Question
Your firm is the external auditor of Mallard plc (Mallard), a listed company. You succeeded Jack Bird as audit manager but have not previously worked
Your firm is the external auditor of Mallard plc (Mallard), a listed company. You succeeded Jack Bird as audit manager but have not previously worked on the Mallard audit. Jack was the audit manager for the previous four years until he joined Mallard as financial controller in March 2019.

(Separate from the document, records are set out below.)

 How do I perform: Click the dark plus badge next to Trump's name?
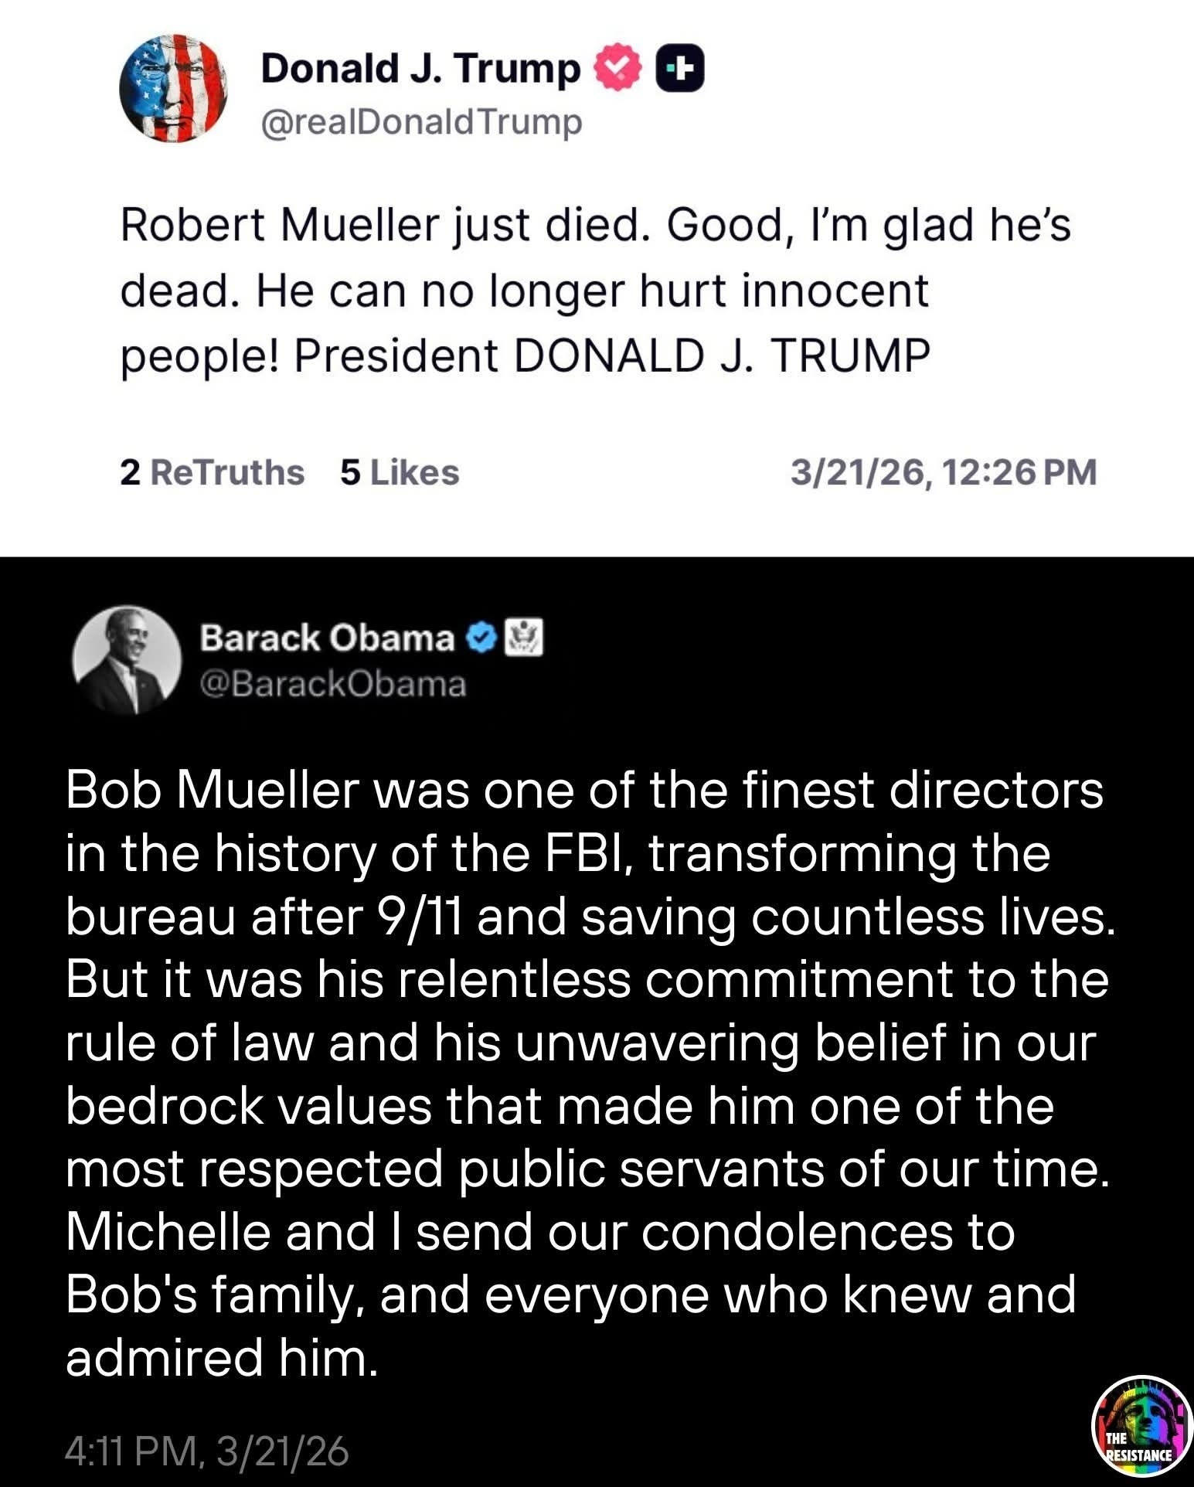point(679,69)
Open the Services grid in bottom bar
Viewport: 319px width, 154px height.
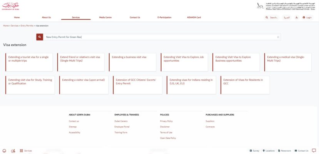(x=26, y=151)
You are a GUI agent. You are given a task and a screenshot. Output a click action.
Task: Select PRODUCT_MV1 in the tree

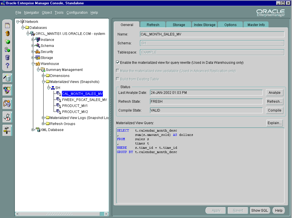tap(75, 106)
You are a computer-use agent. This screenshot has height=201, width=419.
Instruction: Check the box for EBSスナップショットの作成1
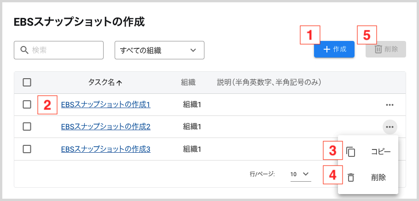[x=27, y=105]
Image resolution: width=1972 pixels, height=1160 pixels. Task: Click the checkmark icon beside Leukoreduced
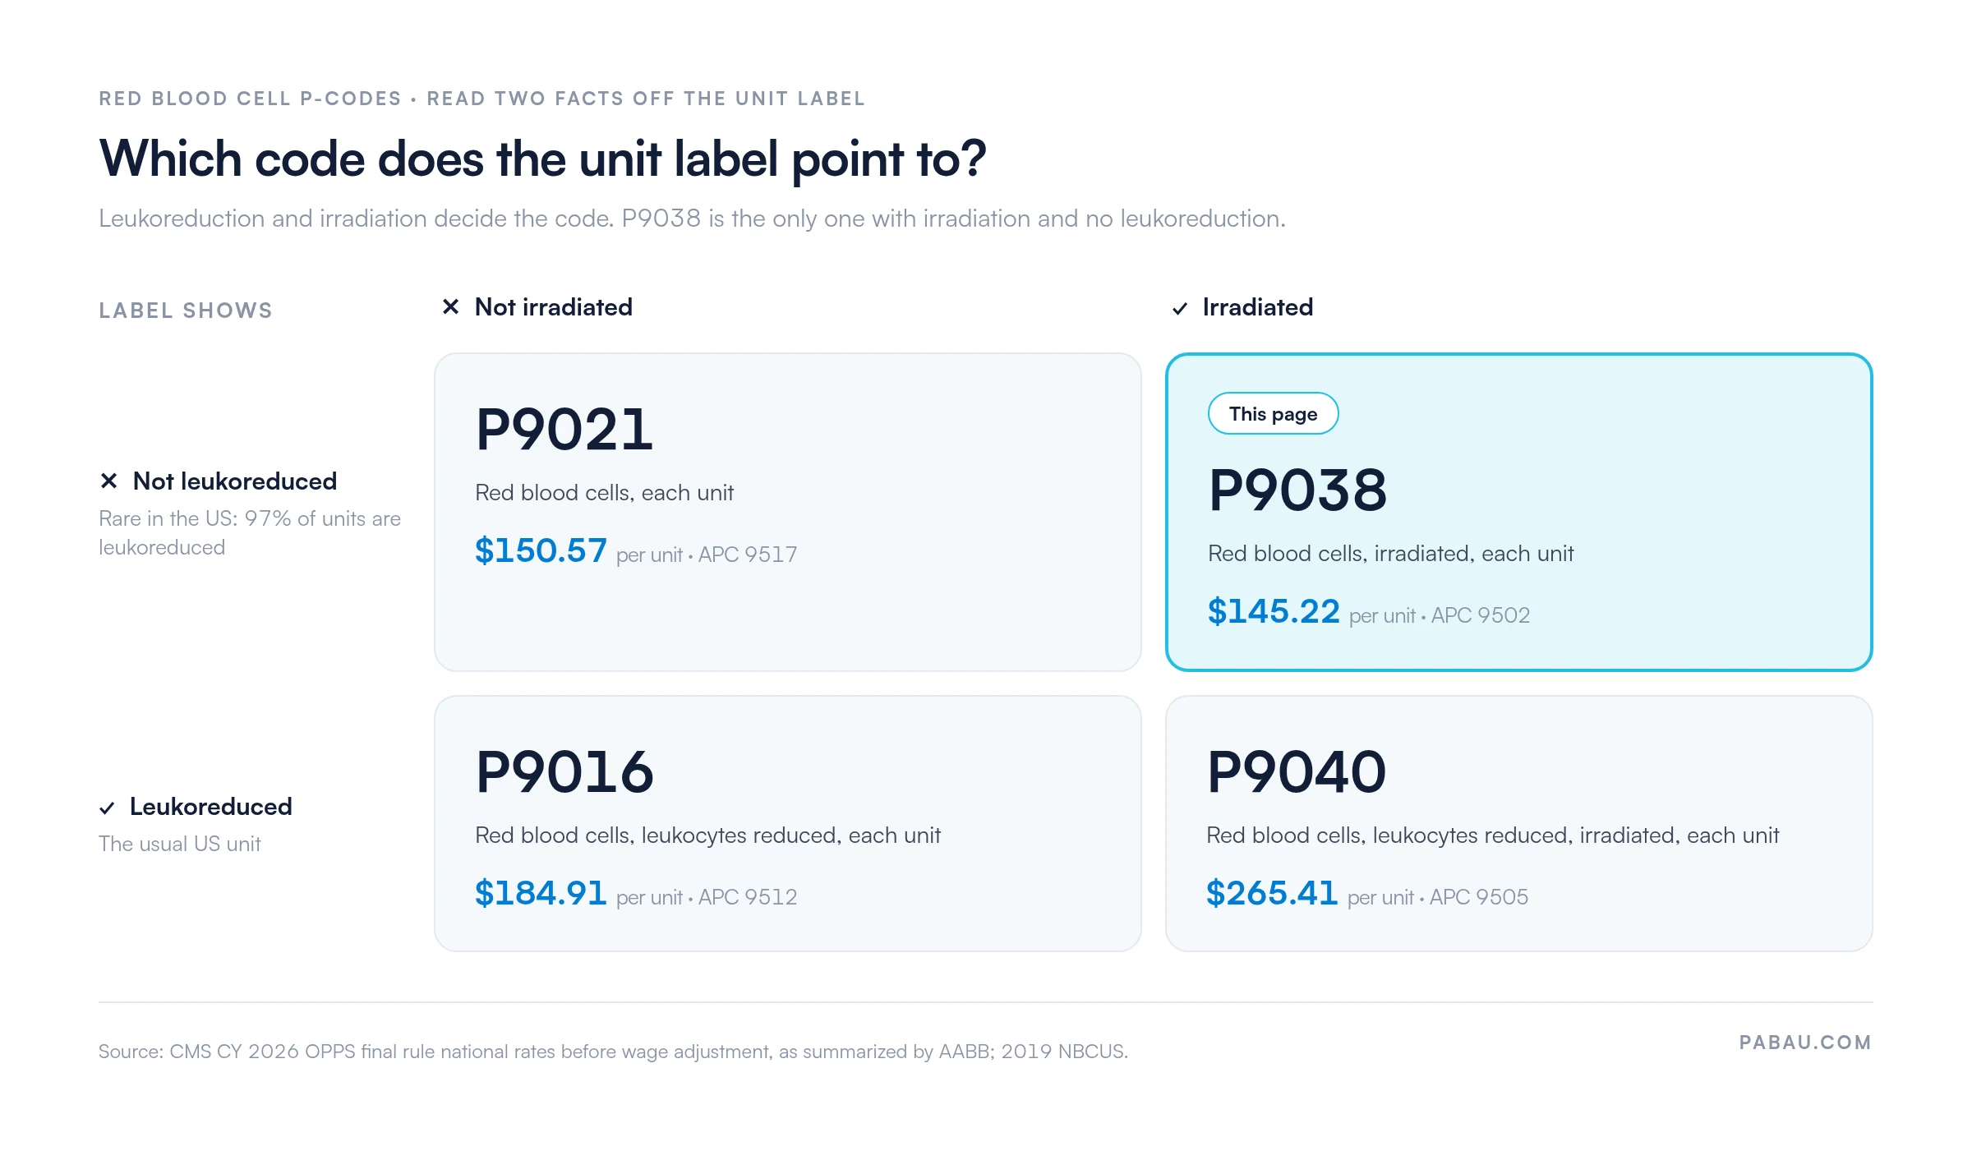pyautogui.click(x=107, y=808)
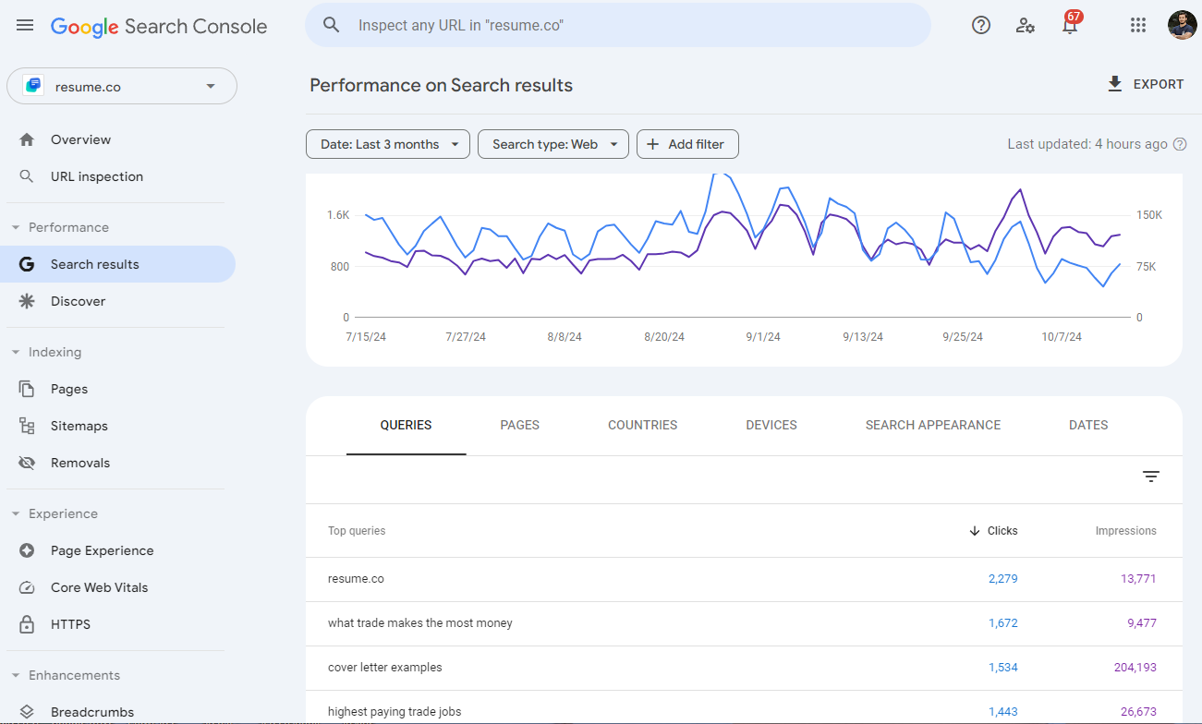Open the Search type Web dropdown
This screenshot has width=1202, height=724.
552,144
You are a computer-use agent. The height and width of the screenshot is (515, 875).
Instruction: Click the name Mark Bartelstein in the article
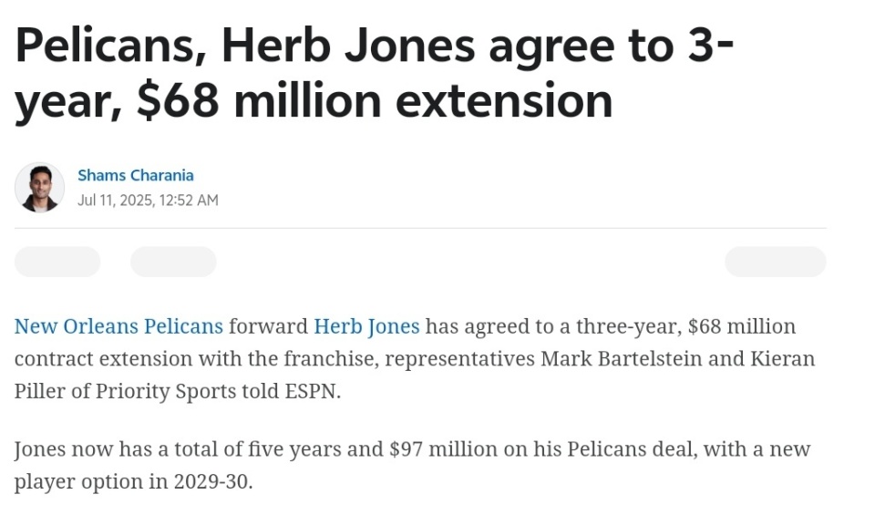point(621,358)
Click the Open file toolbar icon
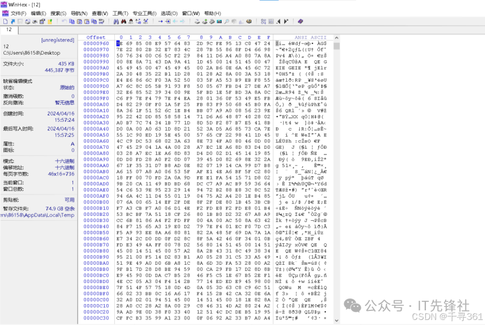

Lorna Linnet is the engagement partner and has been responsible for the audit of Mallard for five years. The previous engagement partner retired from your firm five years ago and is now the chair of Mallard's audit committee and has requested that Lorna continues as engagement partner to help future audits run smoothly. He informed Lorna privately that a reorganisation of Mallard's business will be announced soon as part of a strategy to improve profitability.
You are planning the external audit for the year ending 30 June 2019 and are considering the following two key areas of audit risk:
(1) Going concern (2) Accrual for directors' bonuses.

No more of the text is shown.